The global luxury market breathes a sigh of relief after the conference held in late October 2016 at the Altagamma Worldwide Market Monitor of Bain & Company
A welcomed forecast analysis estimated a growth of 3% for the consumption of personal luxury goods, which are the ones that have been suffering the most during the current year, and more specifically, a 3% increase in clothing and leather accessories thanks to the progress of almost all the markets. According to the estimates by Altagamma, market expectations are therefore positive, with an initial recovery in 2017 and an acceleration to follow (between +3 and +4%) so as to reach between 280 and 285 billion in 2020.
“The evidence that emerged with the most force,” declared Claudia D’Arpizio, partner of Bain & Company. “is that in the absence of a real macro- trend, today’s growth is only driven by supply and by the strategies of those brands able to stimulate consumer interest and to embrace an experiential approach.”

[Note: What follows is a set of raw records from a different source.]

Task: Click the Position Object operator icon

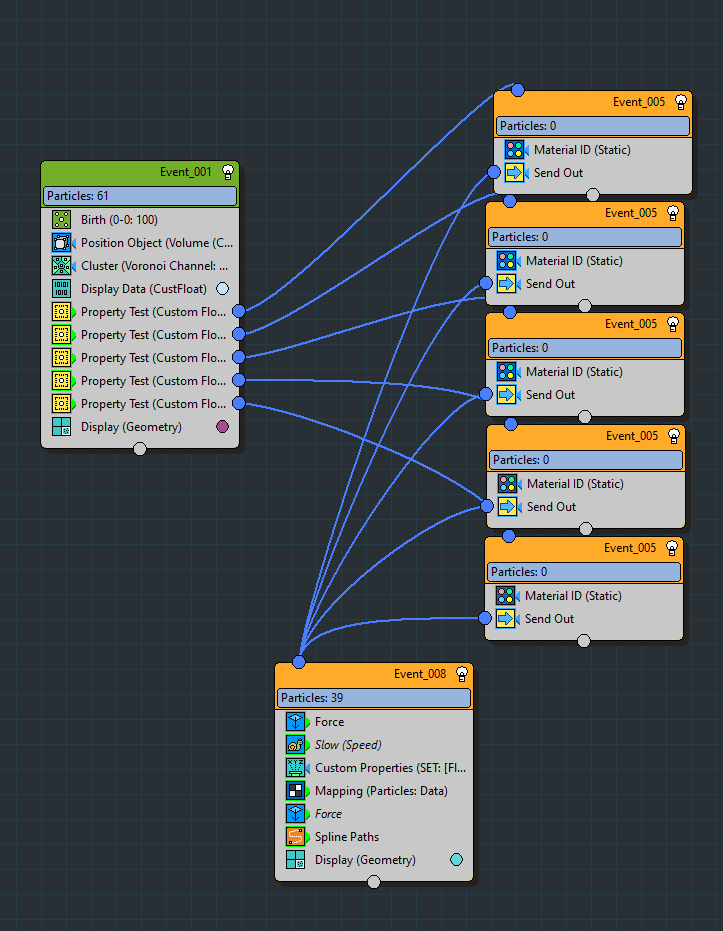Action: click(x=62, y=243)
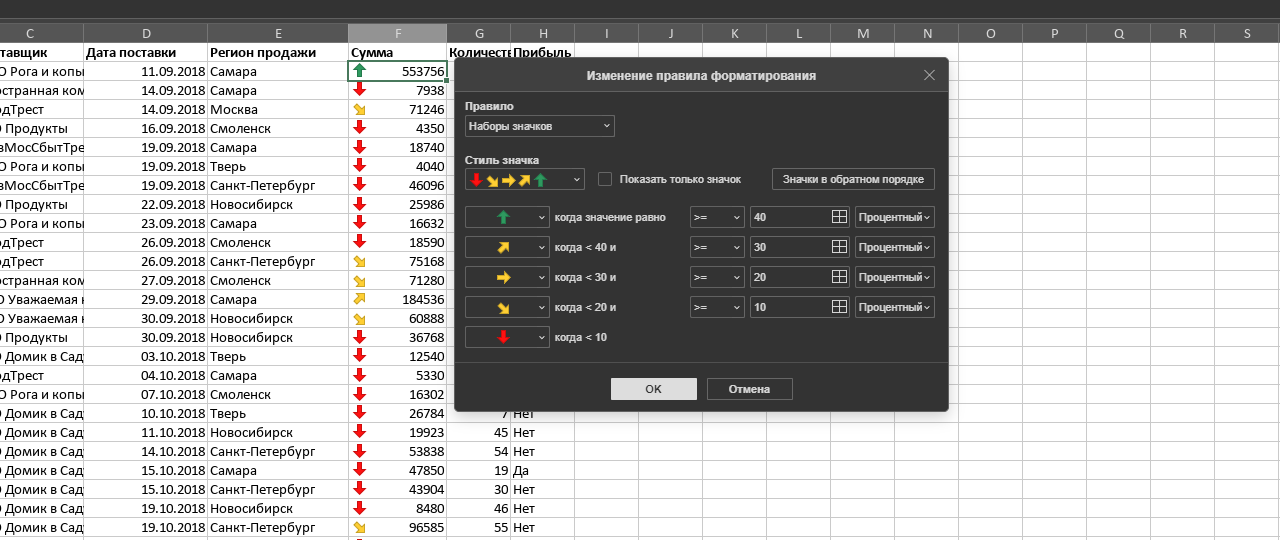
Task: Click 'Значки в обратном порядке' button
Action: coord(853,179)
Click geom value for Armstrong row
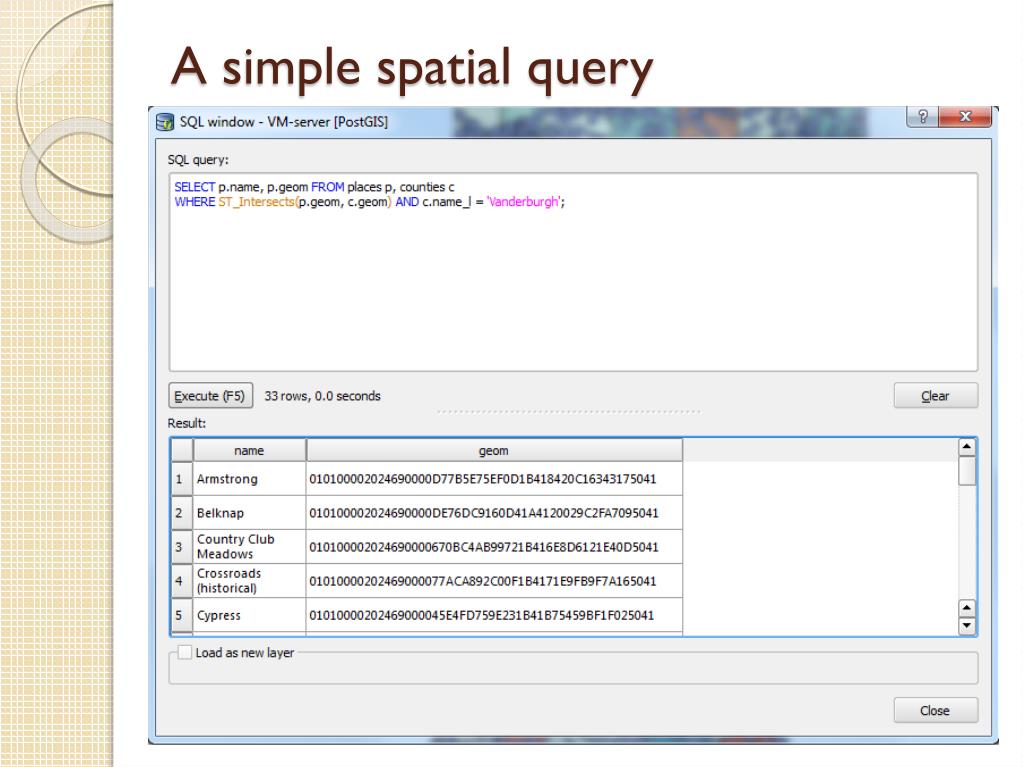This screenshot has height=767, width=1023. [494, 479]
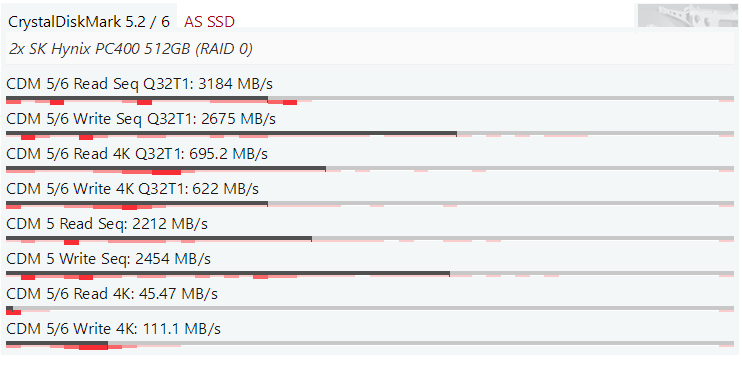Click the Read 4K 45.47 MB/s label
Screen dimensions: 742x373
112,294

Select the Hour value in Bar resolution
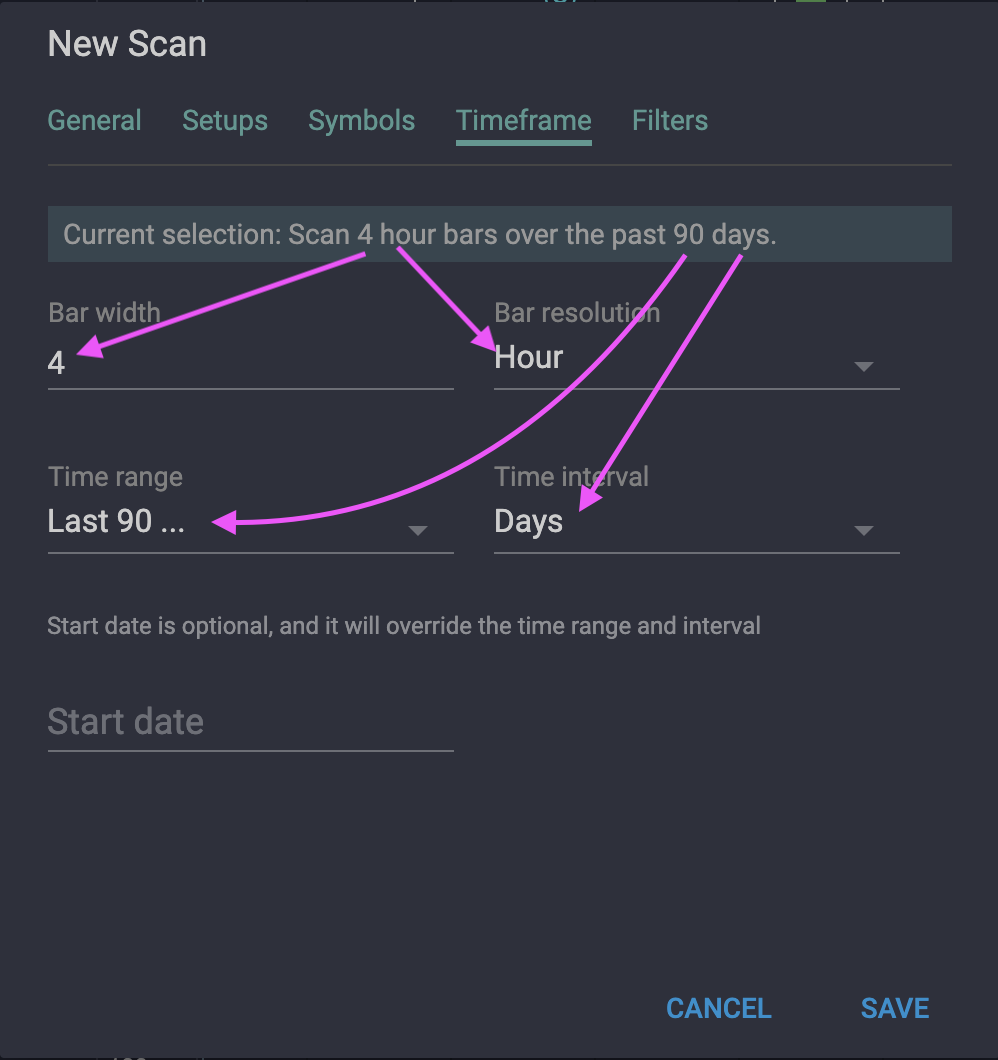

And as the market changes rapidly, “Made in Italy” must try to ride the current evolution in order to stay afloat. The exclusivity and creativity that distinguishes Italian fur companies is leading to explore other worlds and to cement itself in the fascinating search for an innovative way to combine tradition and design. Everything verges on e-commerce, but between saying and doing there is the capacity to manage a very complex, yet fundamental project, particularly for SMEs, where online sales could become a channel that allows reaching those markets where it does not have a retail or wholesale presence.
The prêt à porter ‘see now buy now’ philosophy does not seem applicable to a product like a fur garment (practically and philosophically), therefore we are witnessing the rise of a different approach to fashion, one that can capture desires and habits. Consumer research shows that consumers now prefer to identify themselves with influencers, or however, they want to do their own thing. Moreover, due to the unexpected contamination of streetwear in the fur world, attractive items worn by celebrities, actresses, and Instagram it-girls create in the consumer the desire of emulation. As Mark Oaten, the CEO of the International Fur Federation, told last September’s “Vision of Fur” panel: “Let’s not forget that the global fur industry is currently valued at about 30 billion dollars.
This result was achieved by putting a huge amount of effort in design, innovation and welfare, as well as making our industry relevant to a much broader range of consumers. The fur industry is currently working with brands to develop new effective traceability and sustainability programs.” There is great expectation to see how the stimuli, moods and innovation will be interpreted by a new exhibition such as TheOne Milano which will unite Mifur and Mipap next February for an interesting concept called ‘haute à porter’. The appointment is for February 24th to 27th 2017 at FieraMilano City.